*WORK TASK*:
What is the number of lines in the data below that contain "size"? Reply with the number only.

Stored items
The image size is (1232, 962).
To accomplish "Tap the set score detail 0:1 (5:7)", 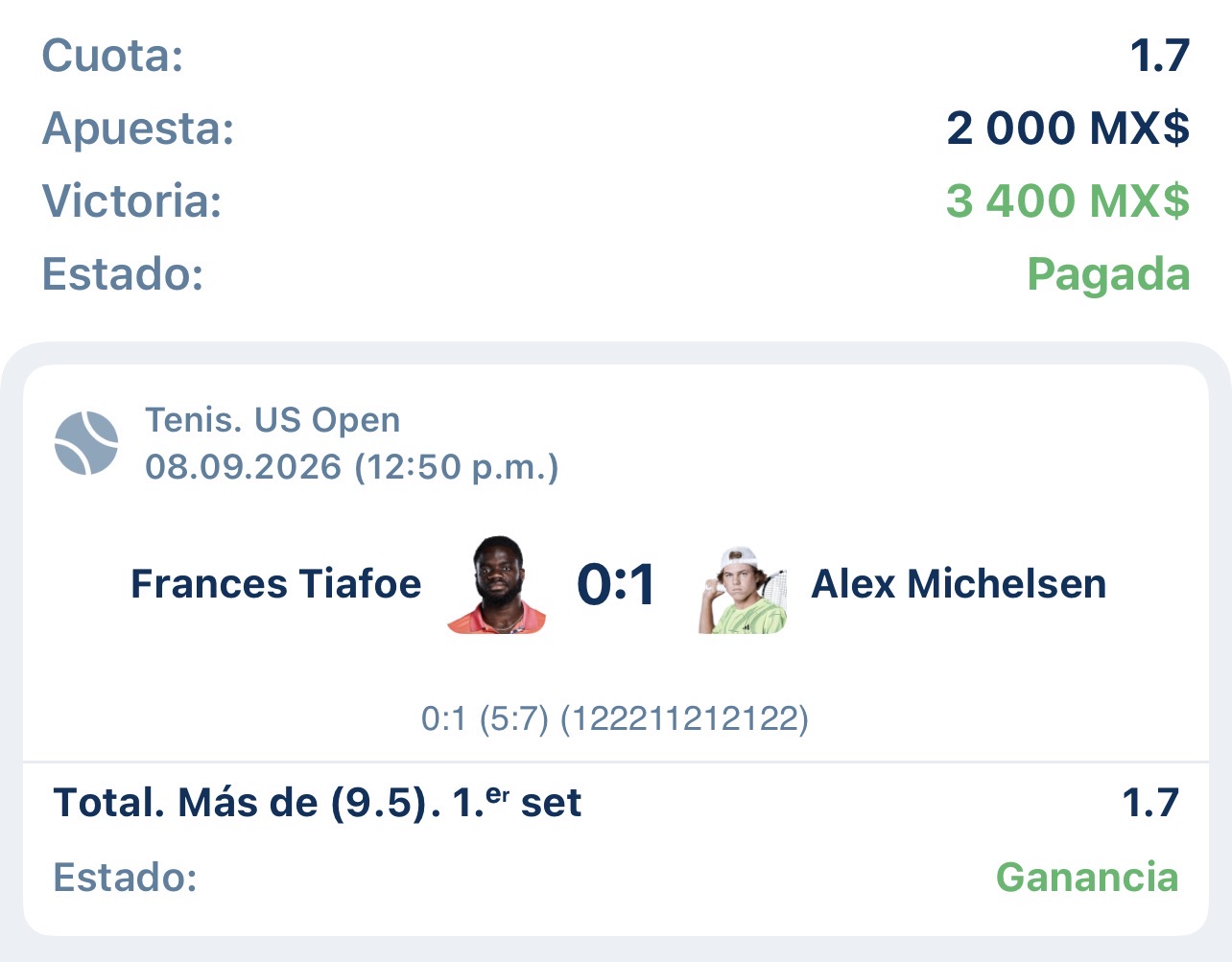I will pyautogui.click(x=485, y=718).
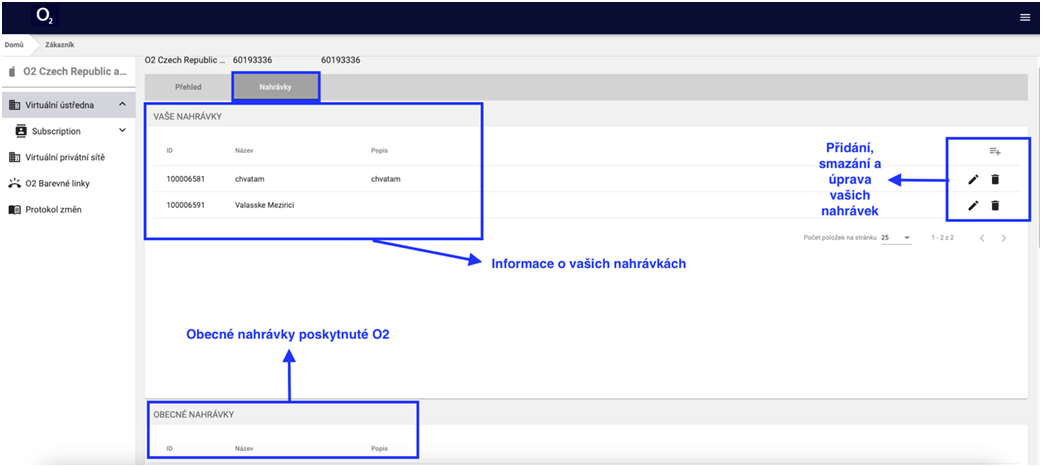Open the hamburger menu in top bar
The height and width of the screenshot is (467, 1042).
tap(1024, 17)
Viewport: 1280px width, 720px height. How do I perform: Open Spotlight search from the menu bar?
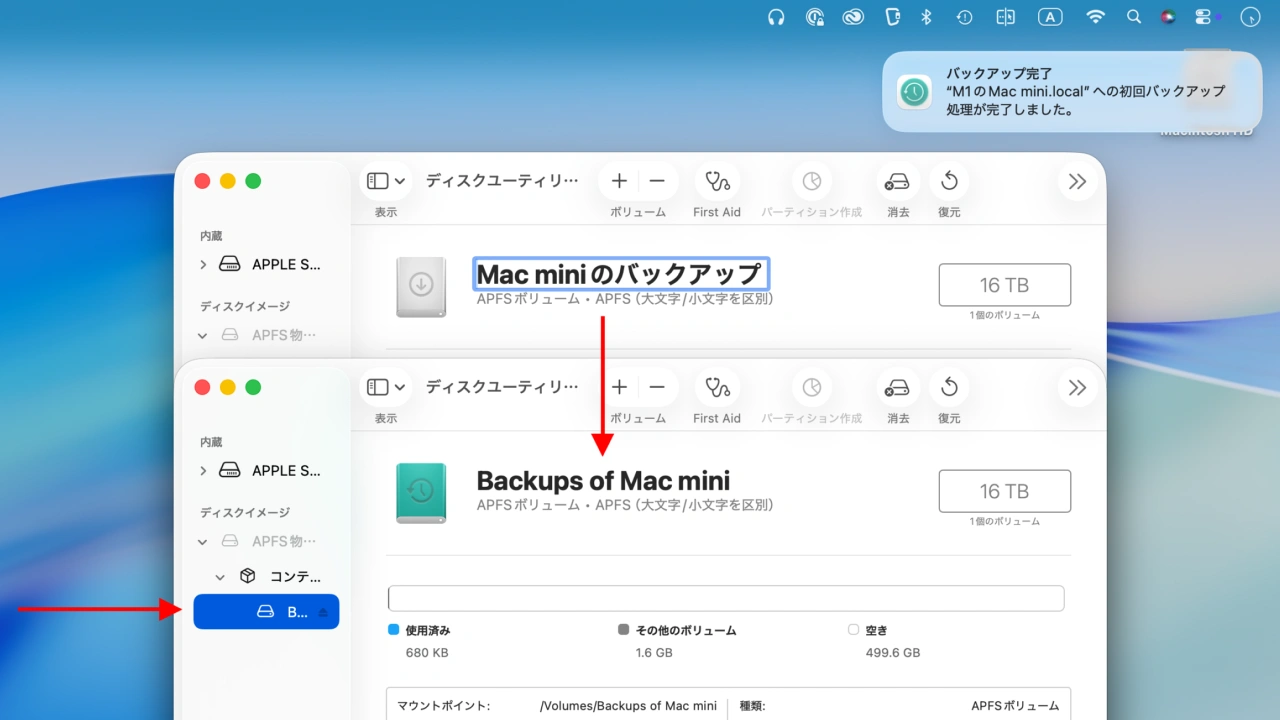(x=1133, y=16)
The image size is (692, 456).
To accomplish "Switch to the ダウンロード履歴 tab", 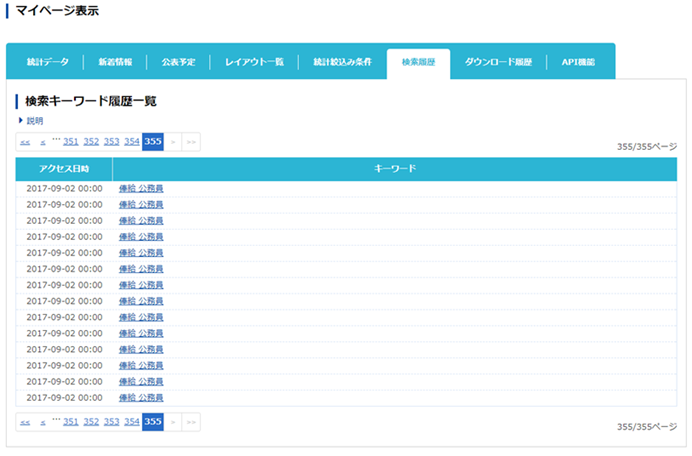I will pyautogui.click(x=498, y=62).
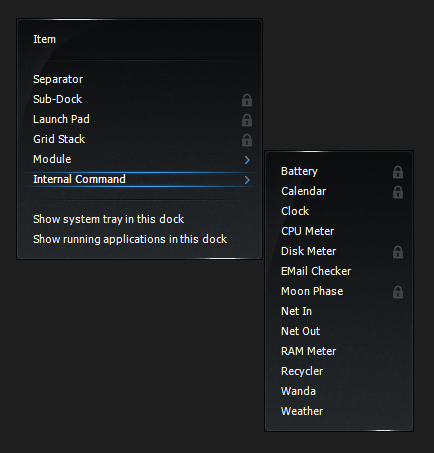Expand the Internal Command submenu chevron
The width and height of the screenshot is (434, 453).
click(247, 180)
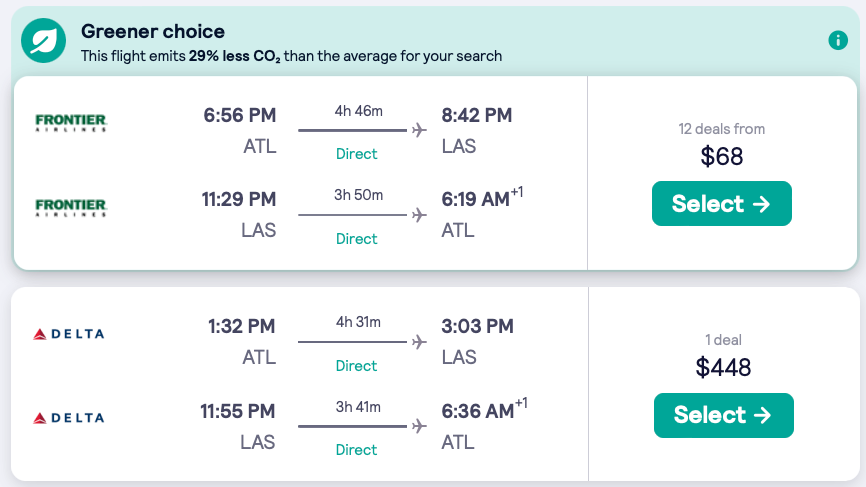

*TASK ANSWER*:
2